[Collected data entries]

Segment Open

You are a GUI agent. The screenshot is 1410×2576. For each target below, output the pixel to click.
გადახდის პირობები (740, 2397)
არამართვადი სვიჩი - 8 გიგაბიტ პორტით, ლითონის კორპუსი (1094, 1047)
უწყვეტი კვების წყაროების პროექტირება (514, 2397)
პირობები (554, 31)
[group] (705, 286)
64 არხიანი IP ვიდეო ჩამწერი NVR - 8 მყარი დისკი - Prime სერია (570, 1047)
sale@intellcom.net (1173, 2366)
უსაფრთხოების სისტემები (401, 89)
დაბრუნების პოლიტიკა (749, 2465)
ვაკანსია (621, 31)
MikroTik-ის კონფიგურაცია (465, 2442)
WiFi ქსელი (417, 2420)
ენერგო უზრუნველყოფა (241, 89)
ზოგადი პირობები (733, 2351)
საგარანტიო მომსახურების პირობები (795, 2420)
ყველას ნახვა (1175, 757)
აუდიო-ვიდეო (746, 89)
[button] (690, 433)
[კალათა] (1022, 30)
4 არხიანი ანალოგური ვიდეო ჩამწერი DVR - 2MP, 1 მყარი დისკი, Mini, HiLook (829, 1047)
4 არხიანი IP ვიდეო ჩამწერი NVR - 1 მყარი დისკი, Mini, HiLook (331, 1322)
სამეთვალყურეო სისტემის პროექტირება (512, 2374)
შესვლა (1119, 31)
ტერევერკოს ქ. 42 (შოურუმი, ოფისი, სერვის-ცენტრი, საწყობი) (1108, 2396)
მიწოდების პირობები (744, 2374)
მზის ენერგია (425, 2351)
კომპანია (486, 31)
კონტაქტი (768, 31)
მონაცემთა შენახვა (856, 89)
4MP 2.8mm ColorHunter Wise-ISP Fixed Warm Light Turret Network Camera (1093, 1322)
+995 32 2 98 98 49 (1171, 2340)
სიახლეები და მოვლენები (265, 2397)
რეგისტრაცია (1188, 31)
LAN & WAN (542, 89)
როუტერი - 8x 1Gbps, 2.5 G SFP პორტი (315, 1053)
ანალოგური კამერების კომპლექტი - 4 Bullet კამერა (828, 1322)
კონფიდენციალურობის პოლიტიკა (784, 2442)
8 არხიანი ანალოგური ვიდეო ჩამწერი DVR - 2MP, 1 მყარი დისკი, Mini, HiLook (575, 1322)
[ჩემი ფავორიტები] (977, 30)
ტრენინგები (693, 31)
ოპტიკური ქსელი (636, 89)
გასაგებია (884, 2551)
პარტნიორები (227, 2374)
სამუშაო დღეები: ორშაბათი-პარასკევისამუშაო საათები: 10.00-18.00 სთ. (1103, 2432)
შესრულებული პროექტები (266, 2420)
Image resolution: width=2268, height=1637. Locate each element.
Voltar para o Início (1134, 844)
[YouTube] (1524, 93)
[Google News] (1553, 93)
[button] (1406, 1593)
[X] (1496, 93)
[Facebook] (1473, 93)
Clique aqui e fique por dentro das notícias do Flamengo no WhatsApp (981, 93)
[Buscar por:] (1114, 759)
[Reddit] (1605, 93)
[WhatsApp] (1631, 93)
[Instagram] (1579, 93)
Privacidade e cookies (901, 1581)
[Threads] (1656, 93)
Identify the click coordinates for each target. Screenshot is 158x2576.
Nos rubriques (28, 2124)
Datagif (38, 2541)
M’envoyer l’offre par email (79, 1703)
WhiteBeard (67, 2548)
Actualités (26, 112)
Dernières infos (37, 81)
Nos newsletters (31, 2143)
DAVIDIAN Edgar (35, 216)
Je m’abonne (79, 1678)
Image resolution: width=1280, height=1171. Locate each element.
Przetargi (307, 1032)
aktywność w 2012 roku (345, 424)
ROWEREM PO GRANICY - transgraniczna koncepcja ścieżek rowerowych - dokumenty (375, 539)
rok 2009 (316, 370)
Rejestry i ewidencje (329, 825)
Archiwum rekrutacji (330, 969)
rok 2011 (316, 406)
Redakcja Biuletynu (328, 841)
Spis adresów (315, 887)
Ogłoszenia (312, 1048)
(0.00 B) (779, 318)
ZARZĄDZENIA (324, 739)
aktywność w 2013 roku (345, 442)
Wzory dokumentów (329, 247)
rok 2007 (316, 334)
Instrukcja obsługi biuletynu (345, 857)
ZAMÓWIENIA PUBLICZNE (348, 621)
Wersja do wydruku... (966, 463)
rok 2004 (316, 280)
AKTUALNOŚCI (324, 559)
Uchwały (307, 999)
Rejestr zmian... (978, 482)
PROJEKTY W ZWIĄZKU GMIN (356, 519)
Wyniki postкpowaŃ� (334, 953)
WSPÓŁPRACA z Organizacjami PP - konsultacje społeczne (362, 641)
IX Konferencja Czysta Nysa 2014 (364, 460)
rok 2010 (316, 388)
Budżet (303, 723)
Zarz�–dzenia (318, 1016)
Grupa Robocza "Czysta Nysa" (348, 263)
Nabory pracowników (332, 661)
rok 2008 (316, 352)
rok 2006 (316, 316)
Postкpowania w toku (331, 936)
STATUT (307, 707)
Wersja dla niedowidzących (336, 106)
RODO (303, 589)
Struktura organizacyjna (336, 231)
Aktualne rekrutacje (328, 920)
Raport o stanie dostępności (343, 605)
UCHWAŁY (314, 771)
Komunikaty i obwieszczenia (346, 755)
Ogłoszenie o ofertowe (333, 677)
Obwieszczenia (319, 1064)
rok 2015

Segment Closed

Problem to work on ▸
The word "aktywność" appears on some lines of the data above; count those lines and return only the number.

Solution for this task ▸
2